→ **WHAT IS REQUIRED**: Copy out the material below line for line, with no changes at all.

|---|

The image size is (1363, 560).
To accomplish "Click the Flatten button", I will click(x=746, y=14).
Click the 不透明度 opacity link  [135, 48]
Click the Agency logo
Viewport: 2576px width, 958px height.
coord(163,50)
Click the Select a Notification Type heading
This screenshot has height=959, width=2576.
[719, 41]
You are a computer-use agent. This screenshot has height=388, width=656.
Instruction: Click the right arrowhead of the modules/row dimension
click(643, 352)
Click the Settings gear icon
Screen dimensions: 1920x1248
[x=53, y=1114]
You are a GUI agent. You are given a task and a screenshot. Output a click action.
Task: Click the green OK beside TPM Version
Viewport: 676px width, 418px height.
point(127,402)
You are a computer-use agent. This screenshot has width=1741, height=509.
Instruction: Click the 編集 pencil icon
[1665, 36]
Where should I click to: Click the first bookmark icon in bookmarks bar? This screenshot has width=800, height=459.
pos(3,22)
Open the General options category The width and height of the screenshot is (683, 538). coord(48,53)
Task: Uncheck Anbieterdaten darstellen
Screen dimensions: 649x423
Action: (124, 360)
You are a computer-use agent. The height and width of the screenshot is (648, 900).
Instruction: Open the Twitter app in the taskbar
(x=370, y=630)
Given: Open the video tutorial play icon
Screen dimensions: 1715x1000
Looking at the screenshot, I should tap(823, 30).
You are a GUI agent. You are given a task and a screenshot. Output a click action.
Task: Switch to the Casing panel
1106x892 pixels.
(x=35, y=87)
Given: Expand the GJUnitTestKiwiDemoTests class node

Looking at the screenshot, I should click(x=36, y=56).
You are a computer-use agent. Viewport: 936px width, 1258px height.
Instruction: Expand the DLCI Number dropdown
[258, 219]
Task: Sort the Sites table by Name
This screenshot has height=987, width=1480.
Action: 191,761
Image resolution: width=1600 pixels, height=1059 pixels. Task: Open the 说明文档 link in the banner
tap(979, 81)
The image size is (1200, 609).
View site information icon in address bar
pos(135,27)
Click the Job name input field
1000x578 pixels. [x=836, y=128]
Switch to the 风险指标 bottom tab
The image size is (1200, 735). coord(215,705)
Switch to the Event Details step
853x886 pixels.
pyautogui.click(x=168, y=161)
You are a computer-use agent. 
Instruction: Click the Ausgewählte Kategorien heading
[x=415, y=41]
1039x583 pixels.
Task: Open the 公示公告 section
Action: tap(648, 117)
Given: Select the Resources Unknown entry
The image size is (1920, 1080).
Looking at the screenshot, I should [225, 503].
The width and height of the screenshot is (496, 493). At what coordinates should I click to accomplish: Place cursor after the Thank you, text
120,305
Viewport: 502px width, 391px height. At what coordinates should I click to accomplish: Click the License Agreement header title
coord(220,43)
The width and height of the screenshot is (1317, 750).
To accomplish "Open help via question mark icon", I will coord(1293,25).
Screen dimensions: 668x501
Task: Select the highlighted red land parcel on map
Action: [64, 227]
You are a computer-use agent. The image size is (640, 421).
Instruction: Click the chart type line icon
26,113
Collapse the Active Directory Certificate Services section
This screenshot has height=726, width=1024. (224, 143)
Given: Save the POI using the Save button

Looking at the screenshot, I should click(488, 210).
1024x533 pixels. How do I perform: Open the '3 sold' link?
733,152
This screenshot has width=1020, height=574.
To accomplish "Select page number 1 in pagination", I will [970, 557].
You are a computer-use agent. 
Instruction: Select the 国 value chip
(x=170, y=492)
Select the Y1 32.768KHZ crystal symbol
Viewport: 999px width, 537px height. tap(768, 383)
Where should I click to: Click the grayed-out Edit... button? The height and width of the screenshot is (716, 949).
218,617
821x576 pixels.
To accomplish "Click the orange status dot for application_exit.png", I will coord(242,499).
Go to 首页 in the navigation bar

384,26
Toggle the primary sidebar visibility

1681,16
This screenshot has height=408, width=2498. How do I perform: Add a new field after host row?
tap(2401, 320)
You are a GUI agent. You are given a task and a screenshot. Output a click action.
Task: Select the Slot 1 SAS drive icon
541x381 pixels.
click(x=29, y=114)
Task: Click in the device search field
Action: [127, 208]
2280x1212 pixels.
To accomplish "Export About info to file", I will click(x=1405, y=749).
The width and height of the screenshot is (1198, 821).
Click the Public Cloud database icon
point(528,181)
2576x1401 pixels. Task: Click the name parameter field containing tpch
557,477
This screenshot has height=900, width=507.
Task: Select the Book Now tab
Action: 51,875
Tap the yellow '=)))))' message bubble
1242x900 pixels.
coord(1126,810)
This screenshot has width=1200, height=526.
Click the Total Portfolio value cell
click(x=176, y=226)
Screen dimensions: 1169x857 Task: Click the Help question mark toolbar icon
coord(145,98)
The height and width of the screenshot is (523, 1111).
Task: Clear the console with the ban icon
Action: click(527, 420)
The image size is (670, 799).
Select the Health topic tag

|---|

→ **COMPLETED TASK**:
The image size is (1363, 560).
To accomplish "Click the Flatten button", I will click(x=746, y=14).
Click the 不透明度 opacity link  [135, 48]
Click the Agency logo
Viewport: 2576px width, 958px height.
coord(163,50)
Click the Select a Notification Type heading
This screenshot has height=959, width=2576.
[719, 41]
You are a computer-use agent. This screenshot has height=388, width=656.
Instruction: Click the right arrowhead of the modules/row dimension
click(643, 352)
Click the Settings gear icon
Screen dimensions: 1920x1248
[x=53, y=1114]
You are a GUI agent. You are given a task and a screenshot. Output a click action.
Task: Click the green OK beside TPM Version
Viewport: 676px width, 418px height.
point(127,402)
You are a computer-use agent. This screenshot has width=1741, height=509.
Instruction: Click the 編集 pencil icon
[1665, 36]
Where should I click to: Click the first bookmark icon in bookmarks bar? This screenshot has width=800, height=459.
pos(3,22)
Open the General options category The width and height of the screenshot is (683, 538). coord(48,53)
Task: Uncheck Anbieterdaten darstellen
Screen dimensions: 649x423
Action: (124, 360)
You are a computer-use agent. The height and width of the screenshot is (648, 900).
Instruction: Open the Twitter app in the taskbar
(x=370, y=630)
Given: Open the video tutorial play icon
Screen dimensions: 1715x1000
Looking at the screenshot, I should tap(823, 30).
You are a GUI agent. You are given a task and a screenshot. Output a click action.
Task: Switch to the Casing panel
1106x892 pixels.
(x=35, y=87)
Given: Expand the GJUnitTestKiwiDemoTests class node

Looking at the screenshot, I should click(x=36, y=56).
You are a computer-use agent. Viewport: 936px width, 1258px height.
Instruction: Expand the DLCI Number dropdown
[258, 219]
Task: Sort the Sites table by Name
This screenshot has height=987, width=1480.
Action: 191,761
Image resolution: width=1600 pixels, height=1059 pixels. Task: Open the 说明文档 link in the banner
tap(979, 81)
The image size is (1200, 609).
View site information icon in address bar
pos(135,27)
Click the Job name input field
1000x578 pixels. [x=836, y=128]
Switch to the 风险指标 bottom tab
The image size is (1200, 735). coord(215,705)
Switch to the Event Details step
853x886 pixels.
pyautogui.click(x=168, y=161)
You are a computer-use agent. 
Instruction: Click the Ausgewählte Kategorien heading
[x=415, y=41]
1039x583 pixels.
Task: Open the 公示公告 section
Action: tap(648, 117)
Given: Select the Resources Unknown entry
The image size is (1920, 1080).
Looking at the screenshot, I should [225, 503].
The width and height of the screenshot is (496, 493). At what coordinates should I click to accomplish: Place cursor after the Thank you, text
120,305
Viewport: 502px width, 391px height. At what coordinates should I click to accomplish: Click the License Agreement header title
coord(220,43)
The width and height of the screenshot is (1317, 750).
To accomplish "Open help via question mark icon", I will coord(1293,25).
Screen dimensions: 668x501
Task: Select the highlighted red land parcel on map
Action: [64, 227]
You are a computer-use agent. The image size is (640, 421).
Instruction: Click the chart type line icon
26,113
Collapse the Active Directory Certificate Services section
This screenshot has height=726, width=1024. (224, 143)
Given: Save the POI using the Save button

Looking at the screenshot, I should click(488, 210).
1024x533 pixels. How do I perform: Open the '3 sold' link?
733,152
This screenshot has width=1020, height=574.
To accomplish "Select page number 1 in pagination", I will [970, 557].
You are a computer-use agent. 
Instruction: Select the 国 value chip
(x=170, y=492)
Select the Y1 32.768KHZ crystal symbol
Viewport: 999px width, 537px height. tap(768, 383)
Where should I click to: Click the grayed-out Edit... button? The height and width of the screenshot is (716, 949).
218,617
821x576 pixels.
To accomplish "Click the orange status dot for application_exit.png", I will coord(242,499).
Go to 首页 in the navigation bar

384,26
Toggle the primary sidebar visibility

1681,16
This screenshot has height=408, width=2498. How do I perform: Add a new field after host row?
tap(2401, 320)
You are a GUI agent. You are given a task and a screenshot. Output a click action.
Task: Select the Slot 1 SAS drive icon
541x381 pixels.
click(x=29, y=114)
Task: Click in the device search field
Action: [127, 208]
2280x1212 pixels.
To accomplish "Export About info to file", I will click(x=1405, y=749).
The width and height of the screenshot is (1198, 821).
Click the Public Cloud database icon
point(528,181)
2576x1401 pixels. Task: Click the name parameter field containing tpch
557,477
This screenshot has height=900, width=507.
Task: Select the Book Now tab
Action: 51,875
Tap the yellow '=)))))' message bubble
1242x900 pixels.
coord(1126,810)
This screenshot has width=1200, height=526.
Click the Total Portfolio value cell
click(x=176, y=226)
Screen dimensions: 1169x857 Task: Click the Help question mark toolbar icon
coord(145,98)
The height and width of the screenshot is (523, 1111).
Task: Clear the console with the ban icon
Action: click(527, 420)
The image size is (670, 799).
Select the Health topic tag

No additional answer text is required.